Just to confuse matters a shade more, we should also add that there exists the possibility of a drawn game with the scores level. The game ends at the end of the fifth day with the scores level but because the side batting last has not lost all of their wickets it is a draw rather than a tie.
India and West Indies were again involved in the most recent occurrence of this freakish result, drawing with scores level in 2011. The only other time this happened was in 1996, when England needed three off the last ball to win the game with Zimbabwe but could only manage two.
Draws And Ties In ODI Cricket
One Day Internationals are almost exclusively played across 50 overs and, as the name suggests, take place on a single day. The first ODI was played much more recently, in 1971, again in Melbourne and again by the hosts and England. In contrast with Tests, ODIs do not feature draws at all, although a tie is a possibility.
Ties are far more common in one-dayers, though still rare, with the West Indies having tied 10 of their 825 matches at the time of writing. Australia, England, India and Pakistan have all tied nine ODIs, though Ireland’s record of three ties from 164 games has resulted in the highest percentage.
A tie is typically offered as an option when it comes to betting on a One Day International, though given how infrequently they occur it is not an option usually worth backing. A tie occurs when the sides finish with the same score from their 50 overs (or when they have lost all 10 wickets if that comes first).

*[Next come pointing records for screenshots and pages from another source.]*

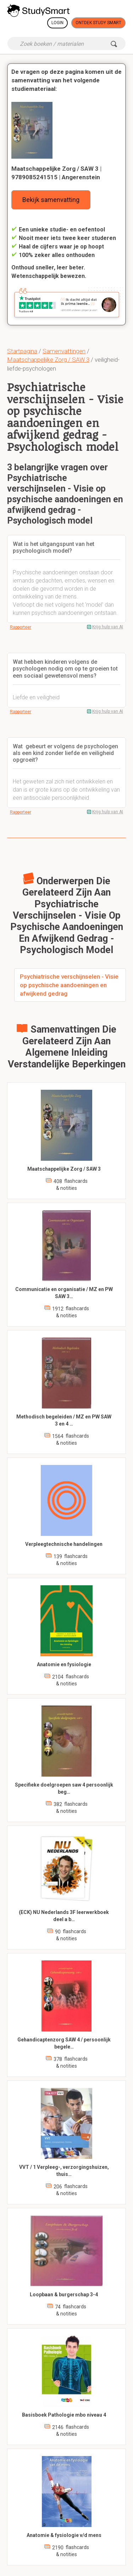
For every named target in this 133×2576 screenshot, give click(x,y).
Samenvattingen (64, 351)
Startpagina (22, 351)
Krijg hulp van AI (107, 626)
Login (57, 22)
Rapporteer (20, 627)
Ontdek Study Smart (98, 22)
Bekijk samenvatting (50, 199)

In some series, but more typically in a knockout competition, some form of tiebreaker may be used in the event of the scores ending level. In the past, a “bowl-out” has been used, with bowlers attacking batsman-less wickets. This was replaced by a “super over”, with each side trying to score as many runs as possible from just six balls. The most famous super over happened when England pipped New Zealand in the 2019 World Cup final after the rivals had tied on 241 runs each.

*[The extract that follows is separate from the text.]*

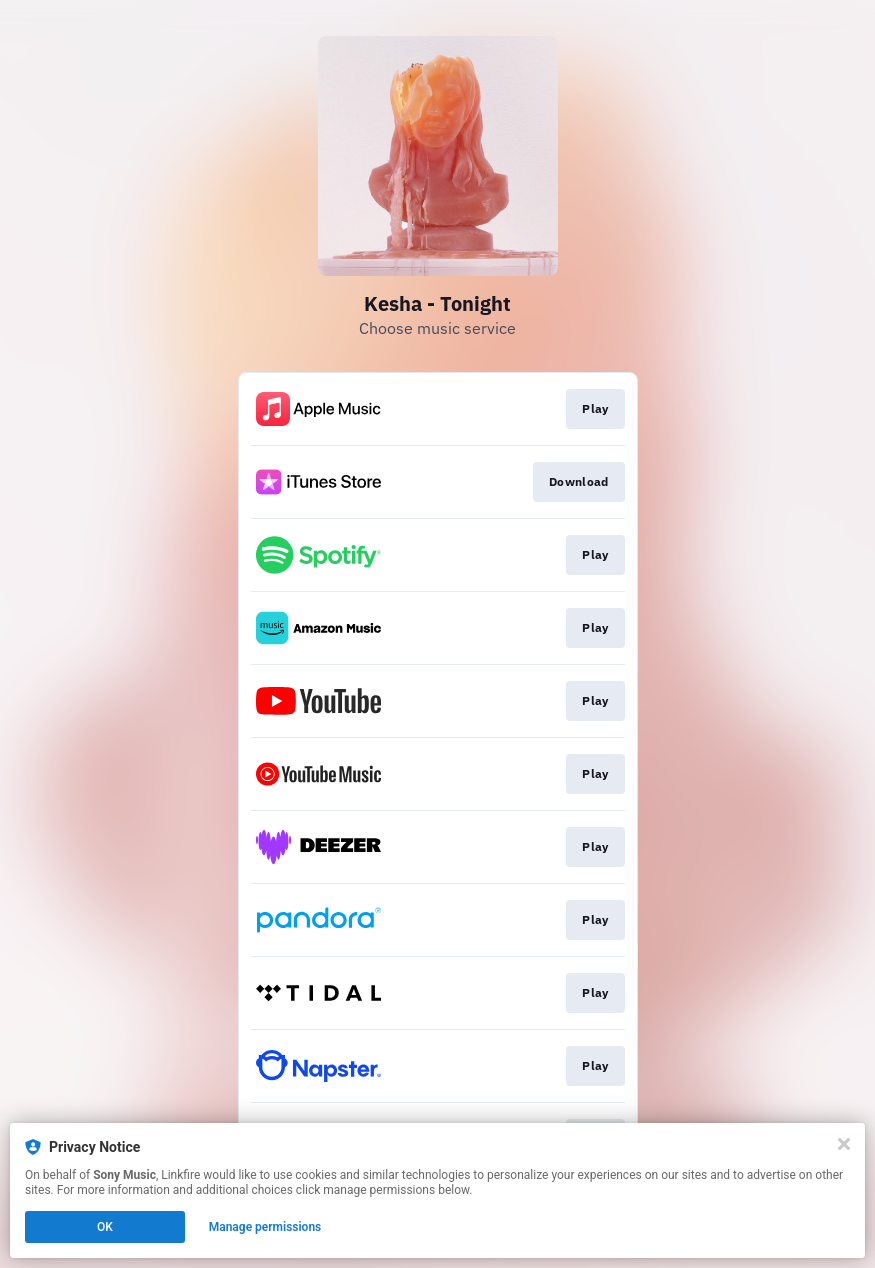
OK (105, 1227)
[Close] (844, 1144)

An alternative method of separating teams has also been used internationally, though is more typical in club cricket. This sees the side that lost the fewest wickets being declared the victor and was used twice in the 1980s in games between India and Pakistan (India won) and Pakistan and Australia (Pakistan won). Note that typically if you are betting on a side to win a game this will not include any such tiebreakers, with bets settled as a tie.
The newest version of the game also takes place on a single day, but teams get just 20 overs as opposed to 50. This fast-paced, boundary-laced cricket on steroids has proved a hit with younger fans. The first men’s international T20 took place in 2005 in Auckland, with Australia beating the Kiwis.
T20 is played internationally, with various series taking place, before or after ODI or Test series, and a World Cup; but domestic competitions are really what it is all about. Competitions such as the Indian Premier League and Australia’s Big Bash give fans a great spectacle and offer players a life-changing payday.
As with ODIs, there are no draws but ties are a distinct possibility; the short nature of the matches leading to lots of close, tense finishes. Ties are typically settled in the same way as in the 50-over format, though different competitions, including bi- and tri-lateral series, may have their own variations.
NZ are the tie kings when it comes to T20 Internationals, managing eight, well ahead of a trio of nations on three. At the time of writing there have been 19 ties, a considerable number given the relative newness of the format, NZ recording a tie once every 17 or so games. Most of these 19 matches have been settled by a super over, with some using a bowl-out and one, between Scotland and Ireland, simply being declared a tie.